- TASK GOAL:
Copy out every line of the material below word for word, leaving out the pictures.

[Material for locating described items]

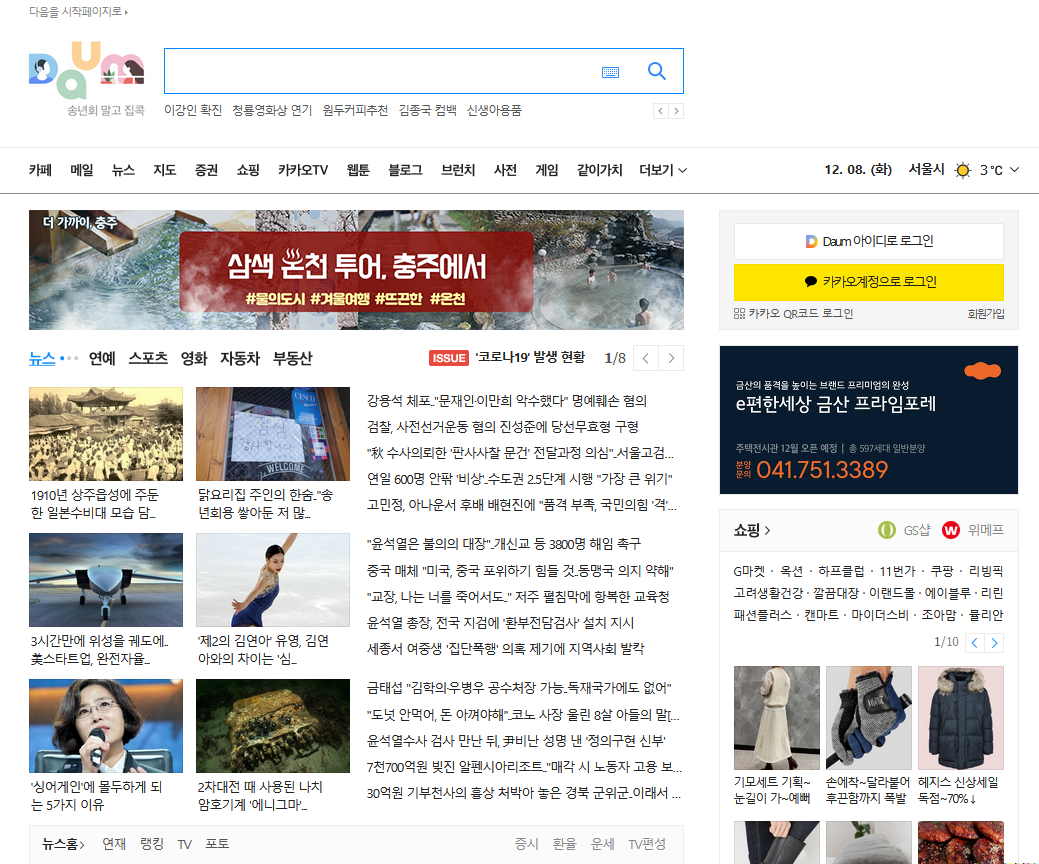Switch to the 스포츠 news tab
The width and height of the screenshot is (1039, 864).
point(148,358)
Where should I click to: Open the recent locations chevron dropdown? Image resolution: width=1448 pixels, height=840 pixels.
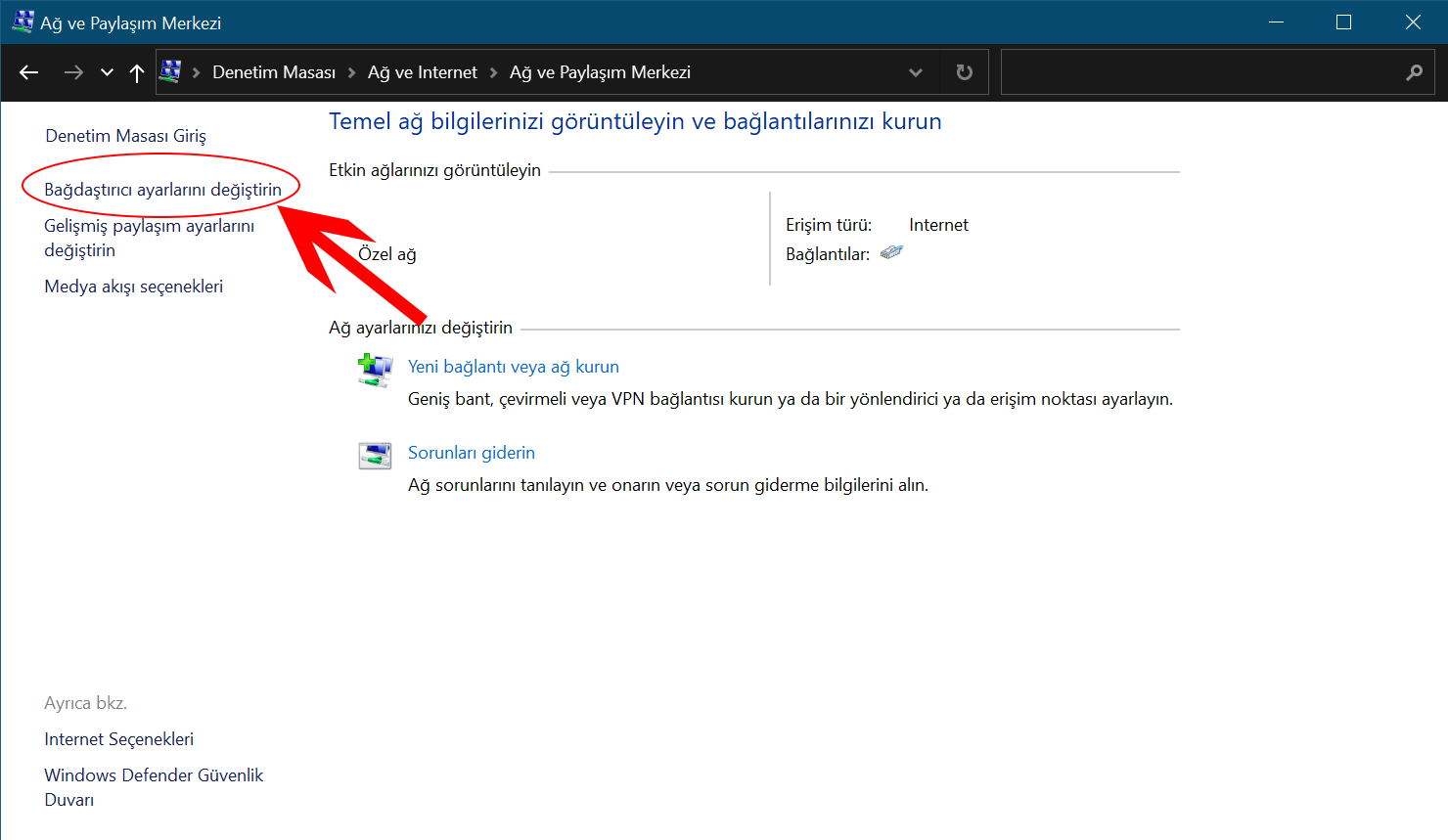point(106,71)
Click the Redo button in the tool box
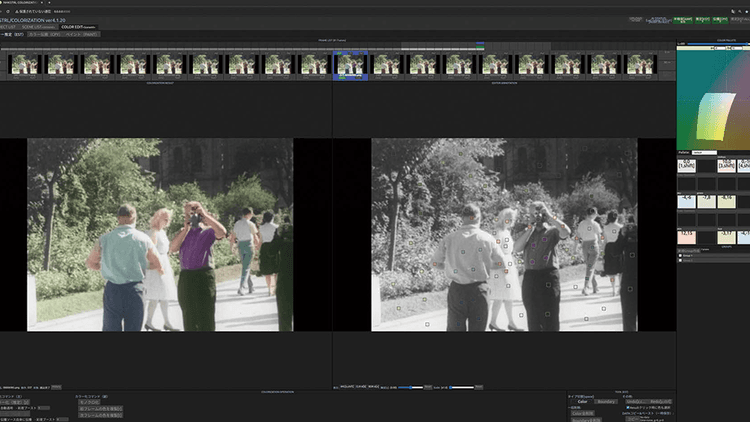The width and height of the screenshot is (750, 422). coord(661,401)
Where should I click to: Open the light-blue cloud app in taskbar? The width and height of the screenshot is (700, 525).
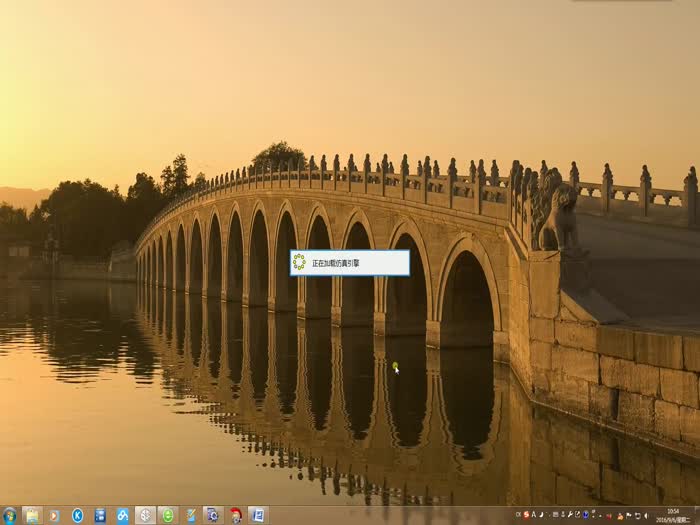122,515
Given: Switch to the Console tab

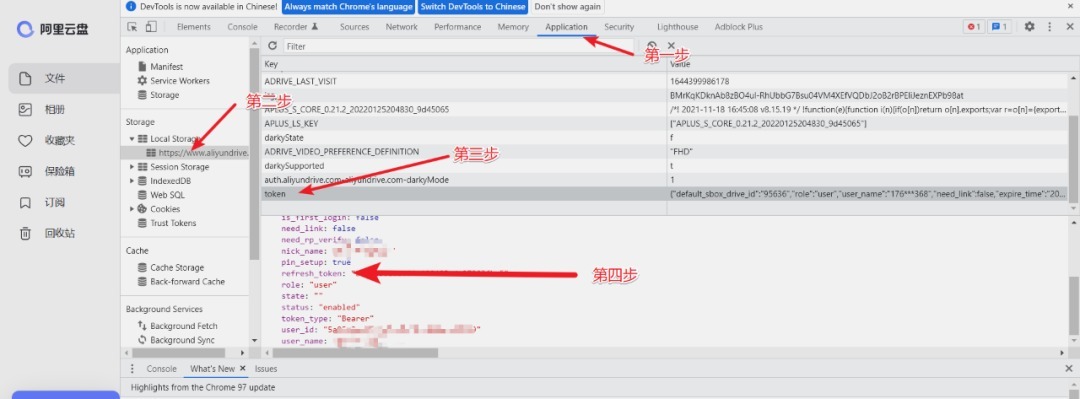Looking at the screenshot, I should (x=242, y=27).
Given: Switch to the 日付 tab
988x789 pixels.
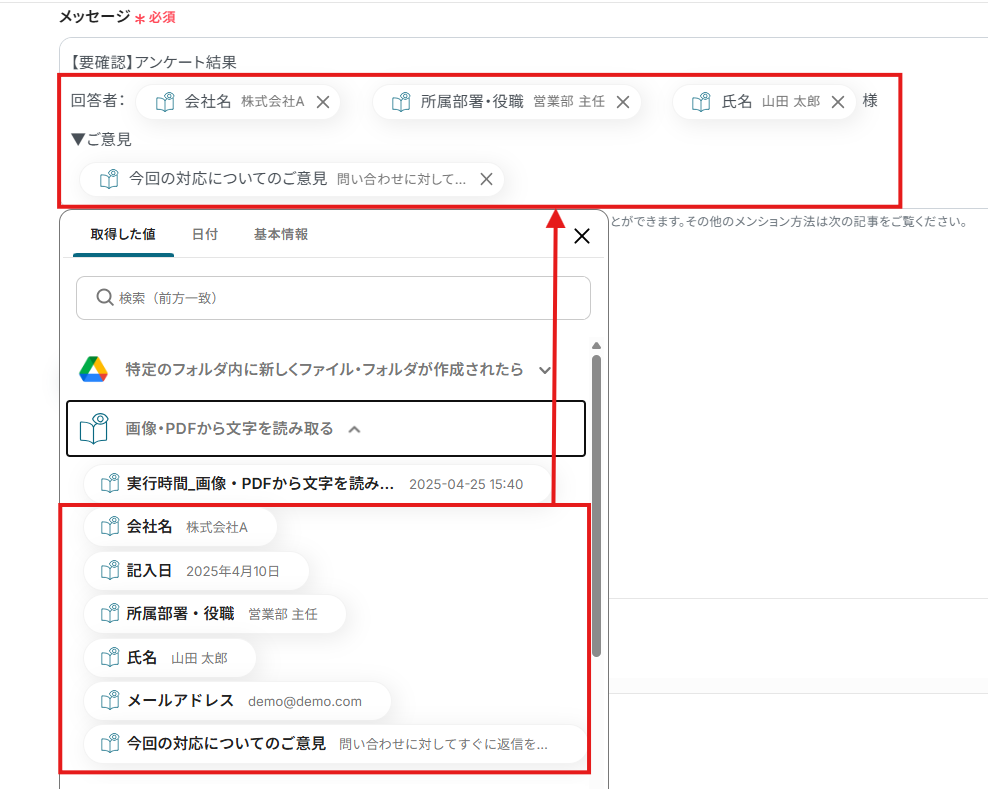Looking at the screenshot, I should click(205, 234).
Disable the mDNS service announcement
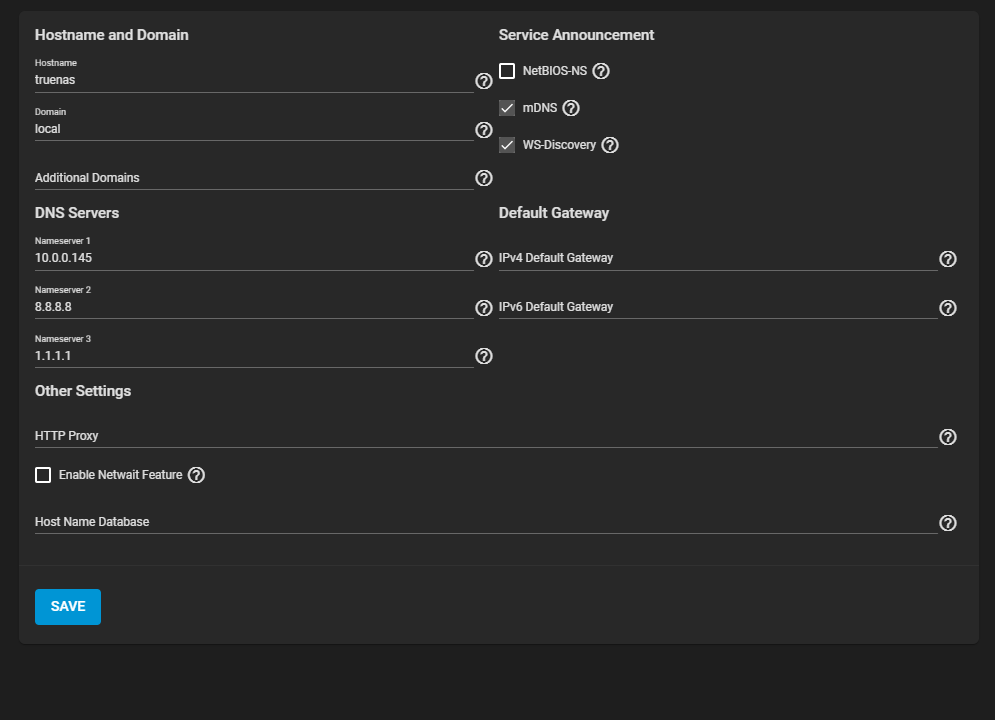This screenshot has width=995, height=720. point(507,108)
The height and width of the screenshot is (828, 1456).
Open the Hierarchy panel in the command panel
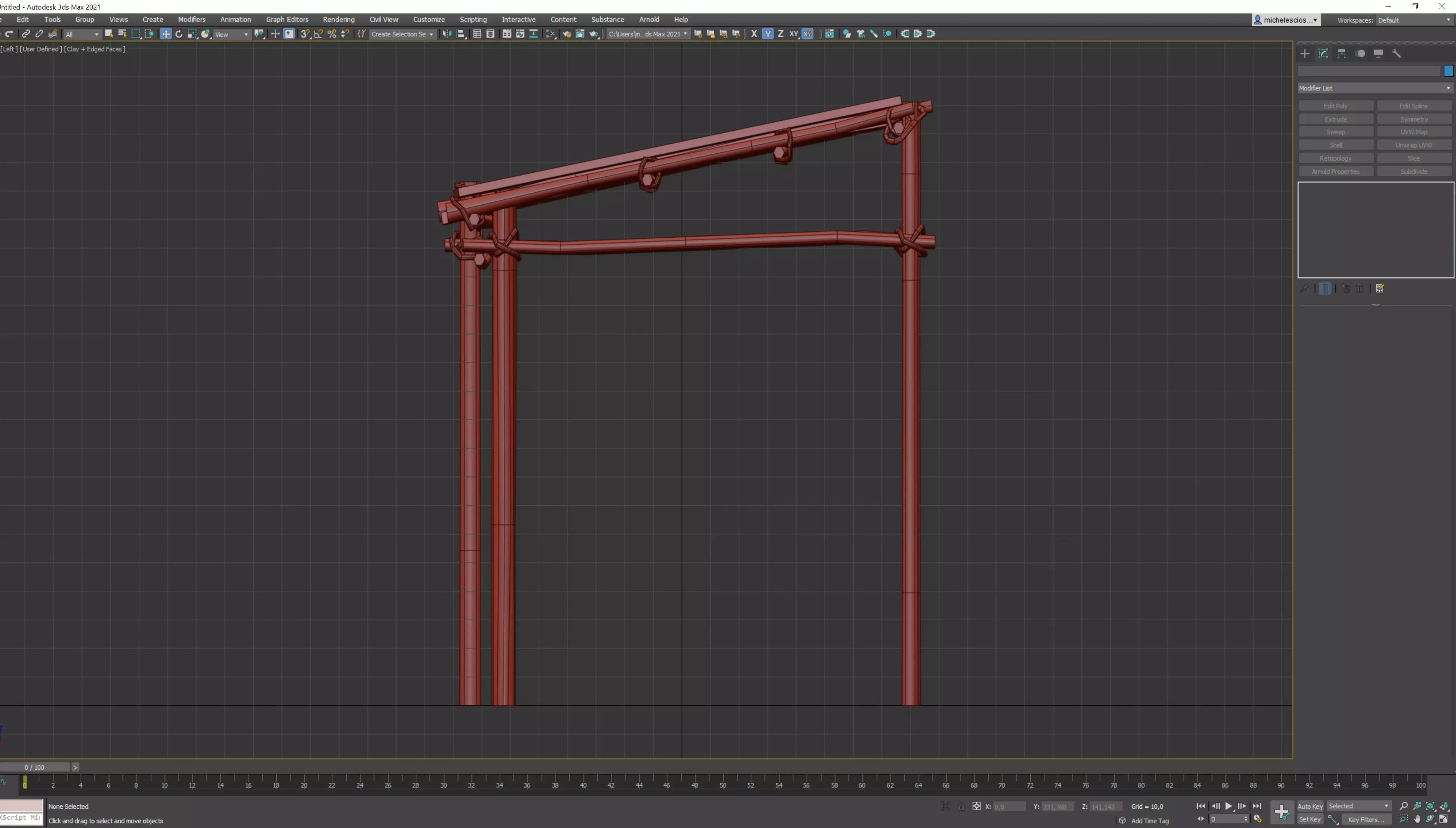[1342, 53]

- ANSWER TO THE EXERCISE:
Switch to the 스포츠 news tab
The width and height of the screenshot is (1039, 864).
point(148,358)
Where should I click to: Open the recent locations chevron dropdown? Image resolution: width=1448 pixels, height=840 pixels.
point(106,71)
Click the Redo button in the tool box
The width and height of the screenshot is (750, 422). coord(661,401)
Where should I click to: Open the light-blue cloud app in taskbar? The width and height of the screenshot is (700, 525).
122,515
Given: Switch to the Console tab

Looking at the screenshot, I should (x=242, y=27).
Given: Switch to the 日付 tab
988x789 pixels.
Looking at the screenshot, I should click(205, 234).
Disable the mDNS service announcement
This screenshot has width=995, height=720. point(507,108)
The height and width of the screenshot is (828, 1456).
Open the Hierarchy panel in the command panel
[1342, 53]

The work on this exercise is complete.